Al Jazeera World

Senegal’s Sinking Villages

Global climate change and an engineering ‘quick fix’ have created an ecological disaster on Senegal’s Atlantic coast.

According to the United Nations Development Programme (UNDP) 200 million people will be displaced by 2050 due to shoreline erosion, coastal flooding and agricultural disruption.

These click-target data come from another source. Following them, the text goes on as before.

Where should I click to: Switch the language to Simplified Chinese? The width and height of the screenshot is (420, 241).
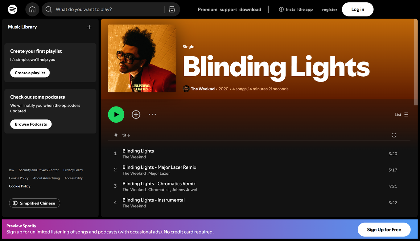pyautogui.click(x=34, y=203)
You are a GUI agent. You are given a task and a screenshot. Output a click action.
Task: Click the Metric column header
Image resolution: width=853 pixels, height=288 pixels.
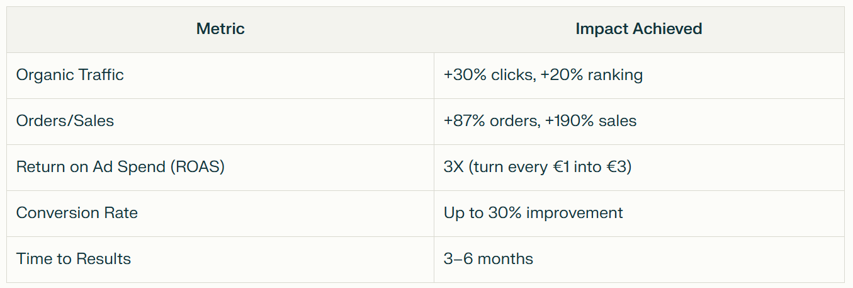click(x=220, y=29)
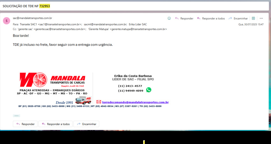Click the sender avatar circle "S"
Screen dimensions: 271x144
pyautogui.click(x=6, y=21)
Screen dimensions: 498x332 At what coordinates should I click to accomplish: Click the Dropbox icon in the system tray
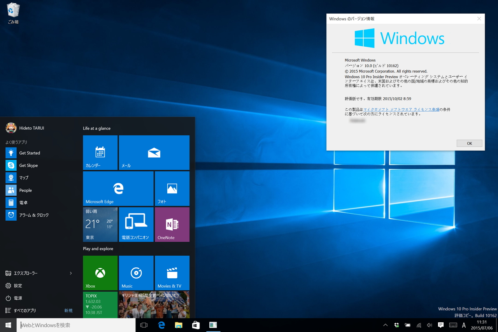pyautogui.click(x=396, y=325)
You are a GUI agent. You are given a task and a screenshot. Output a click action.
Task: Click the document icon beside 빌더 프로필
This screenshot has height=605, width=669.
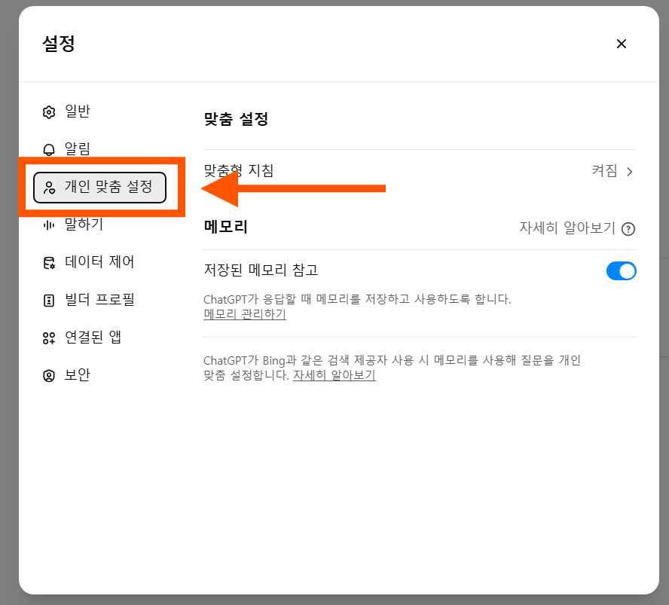tap(49, 300)
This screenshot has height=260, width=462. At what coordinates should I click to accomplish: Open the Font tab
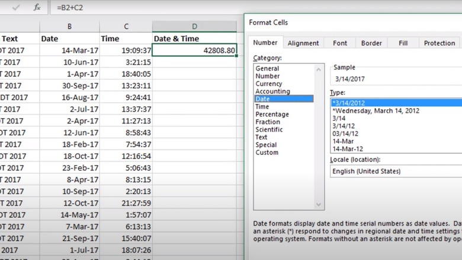(340, 43)
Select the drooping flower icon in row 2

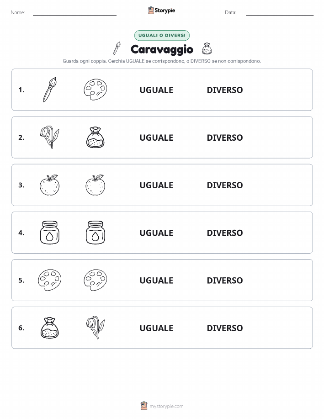[x=50, y=138]
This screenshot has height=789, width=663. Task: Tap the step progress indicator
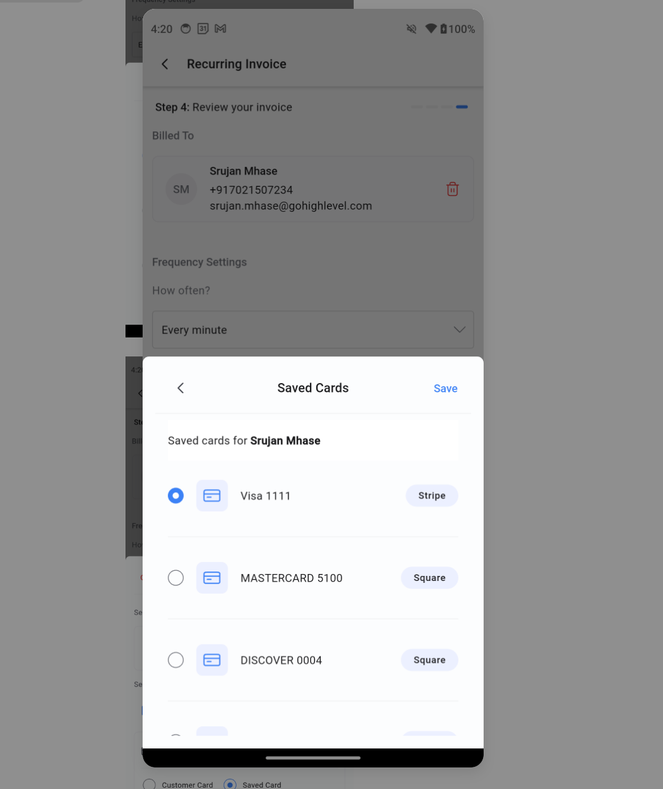[439, 107]
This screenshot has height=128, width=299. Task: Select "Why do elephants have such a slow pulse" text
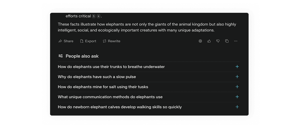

Doune Baba Dieye was once a vibrant fishing community on the Langue de Barbarie, a narrow, 30km peninsula that has protected the Senegalese port city of Saint-Louis from the Atlantic Ocean for centuries.

But changing weather patterns and heavy rainfall in 2003 led to flooding inland and a rise in sea levels that have now submerged part of the south of the peninsula. Today, the southern part of the Langue de Barbarie is an island and the village of Doune Baba Dieye under more than a metre of water.

But the impact of climate change would not have been so great had local authorities not tried to fix the problem. By 2003, as rain hit record levels, the Senegal River threatened to overflow its banks and to flood the commercially important Saint-Louis.

As floodwaters upstream slowly wound their way down the river into the Atlantic, the authorities hastily dug a four-metre-wide trench through the Langue de Barbarie. They hoped the trench would disperse the floodwaters more quickly.

 

We worked all day long. We fished at night and farmed during the day … We're now homeless and unemployed.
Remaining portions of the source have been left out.